На протяжении его выступления я сидел и слушал; в конце он спросил меня: «Ну, мистер Фаррелли, что вы думаете о моем случае?» В тот момент я мысленно увидел как бы написанное мелом на доске предложение: «Поскольку я не собираюсь проводить терапию с этим пациентом, я могу позволить себе быть с ним честным». Сперва я почувствовал неловкость, «увидев» это предложение, но после паузы спросил пациента: «Вы действительно хотите знать, что я думаю?» Пациент кивнул и ответил серьёзно и искренне: «Да, сэр, поэтому я и спросил». Я глубоко вздохнул и сказал: «Ну, думаю, что это самая хитрая афера, которую со мной когда-либо пытались провернуть». Наклонившись вперёд, с разъярённым выражением лица он прорычал: «Мне хочется сказать вам “да пошли вы”, встать и уйти». На что я ответил: «Ну почему бы и нет?» «Потому что я хочу до вас достучаться», – взорвался он и тут же на моих глазах изменился. Более получаса он говорил рваными фразами, перескакивал с темы на тему, демонстрировал примитивные выражения ярости, которые едва удавалось контролировать, заметно менял тембр голоса, скорость речи и выбор слов, демонстрировал испуг от того, что «сошёл с ума». Одним словом, между первой и второй частями разговора проявился заметный контраст, причём последняя часть была подлинной.
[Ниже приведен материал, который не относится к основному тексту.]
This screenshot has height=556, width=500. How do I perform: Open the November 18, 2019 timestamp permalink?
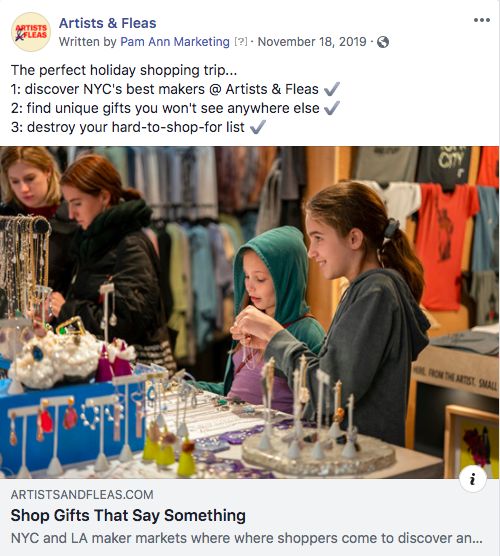tap(312, 42)
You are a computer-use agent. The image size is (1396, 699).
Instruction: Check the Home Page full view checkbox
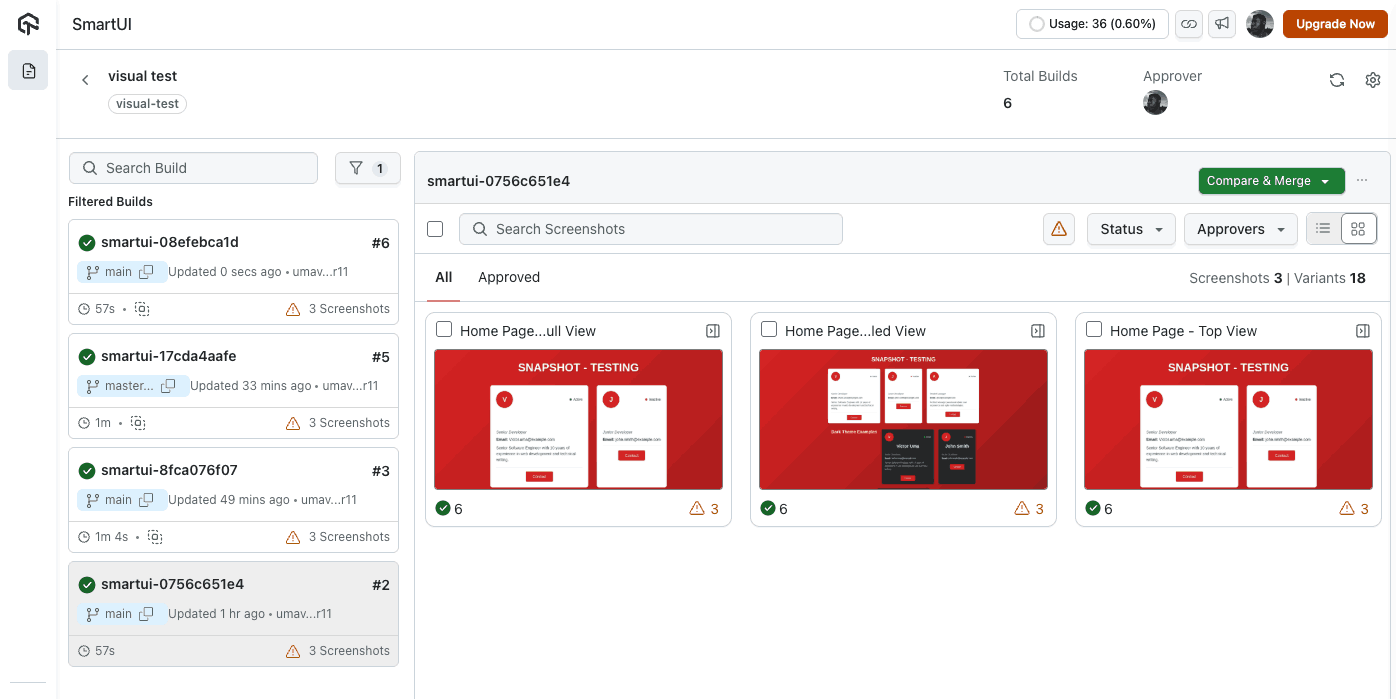(x=444, y=329)
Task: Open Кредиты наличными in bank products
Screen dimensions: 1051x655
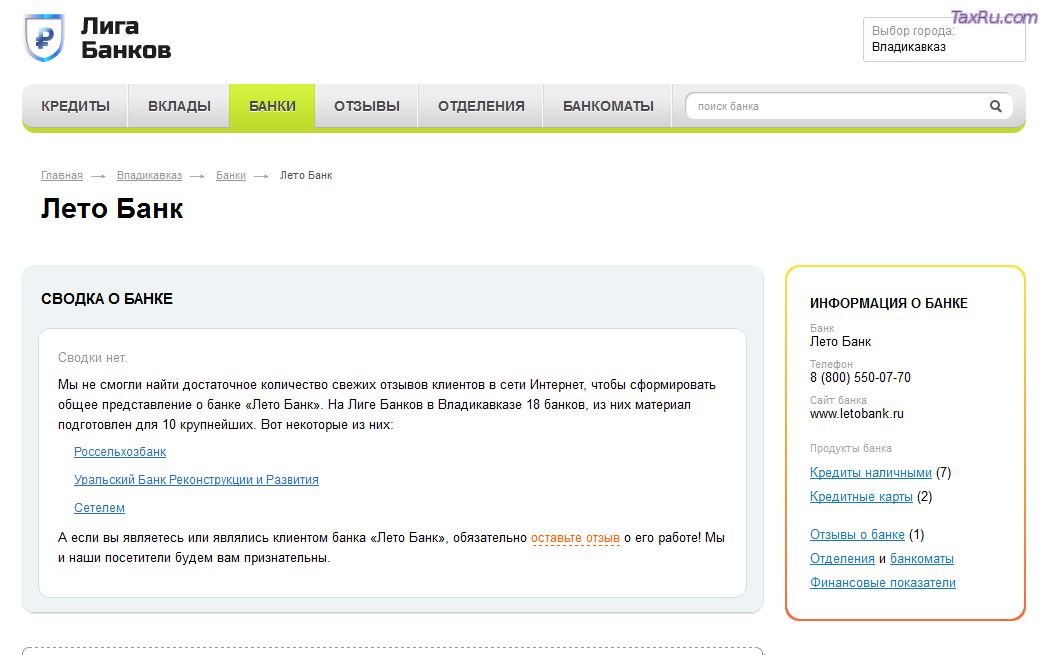Action: pyautogui.click(x=870, y=473)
Я объяснил ему, что мне нужно в другое здание на территории больницы. Когда мы ехали в машине к другому зданию, он спросил меня: «Меня положат в больницу или отпустят?» Я ответил: «Не знаю, но как только я узнаю об этом после консилиума, скажу вам первому». Он продолжил: «Если меня все-таки выпустят, смогу ли я снова приходить к вам на терапию?» «Зачем?» – спросил я. Он задумчиво потёр ногу о сиденье автомобиля и медленно ответил: «Ну, я интересуюсь психологией…» В раздражении я повторил: «Хватит нести чушь. Почему я?» Он сделал паузу, а затем приглушенным тоном заявил: «Я скажу грубо». «Валяйте», – ответил я. «Потому что ты не засираешь мне мозги всякой ерундой».